The best approach is to provide the reflection data together with the SPIR-V code as part of your assets. That way, you only extract the data once and have optimal loading times.

Graphics Pipelines

Graphics pipelines are a combination of shaders, vertex attribute descriptions and lots of settings for different parts of the rendering pipeline. What makes these pipelines difficult to deal with is the fact that their state also contains information about blending configuration, render target attachments and the viewport.

We have not found a good way to generically determine what pipelines are needed for a particular object before it is supposed to be rendered. This is difficult because, for example, new render targets that may need a completely new set of pipelines for all objects may be created at any time.

Our solution is to have our very own pipeline cache. The hash key for a given pipeline is all the data our renderer uses to generate a pipeline. Whenever an object is going to be rendered, we generate the required pipeline on the fly. This means an object may actually not show up for a short amount of time until the asynchronous pipeline generation has finished.

This approach can lead to no objects showing up at all in a new level for a short time. In order to avoid this, we try to pre-warm the cache by requesting those pipelines that we will probably need during the loading screen.

Vulkan also has the concept of a pipeline cache and even allows you to access its data to store it somewhere. You can use this stored data to pre-initialize the cache in a future run.

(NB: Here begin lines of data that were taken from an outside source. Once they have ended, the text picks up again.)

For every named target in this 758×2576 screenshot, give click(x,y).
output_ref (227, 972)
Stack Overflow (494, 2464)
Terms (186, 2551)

In our case, compiling one pipeline took up to 50 milliseconds.

Unfortunately, there are various circumstances in which you cannot restore a pipeline cache from saved data. One example would be the driver making changes to the cache format. The cache format may also differ from vendor to vendor. As a result, it is sadly not feasible to ship a game with prebuilt pipelines (at least on Android).

Conclusion

Textures, shaders and pipelines are all assets you generally also encounter with other graphics APIs, but not necessarily in this form (pipelines), or they may have their own little differences and challenges (textures, shaders) with Vulkan.

We had to employ a few workarounds, like the usage of SPIRV-Cross at runtime and the caching of graphics pipelines, in order to get Vulkan to play nicely with our engine/tools setup. There certainly are better approaches that will result in better performance, but what we talked about here worked well enough for us.